RND emerged from a line of work on curiosity-driven exploration. Schmidhuber (1991) first proposed using prediction error as intrinsic motivation. Pathak et al. (2017) revived this idea as ICM, which learns a feature space via inverse dynamics to make prediction error robust to irrelevant visual details. However, ICM requires two auxiliary models (forward and inverse) and can still struggle with stochastic environments.

Burda et al. (2018) made two key observations: (1) a fixed random network already provides a useful feature space — no need to learn one, and (2) prediction error in this random feature space serves as an effective novelty signal. The resulting method (RND) is dramatically simpler than ICM while being more robust. Their paper also carefully analysed the “noisy TV problem” — where stochastic environment elements create permanently high prediction error — and showed that observation normalisation largely solves it.

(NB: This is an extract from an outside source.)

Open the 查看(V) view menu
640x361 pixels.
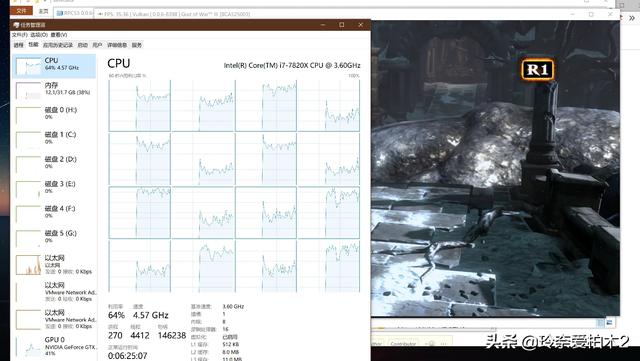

RND’s success on Montezuma’s Revenge (a game requiring long sequences of specific actions with no intermediate reward) was a landmark result. It demonstrated that pure curiosity, without demonstrations or handcrafted rewards, could drive deep exploration in hard problems. This influenced subsequent work like Never Give Up (Badia et al., 2020) and Agent57 (Badia et al., 2020), which combined RND-style life-long novelty with episodic novelty to achieve superhuman performance across all 57 Atari games.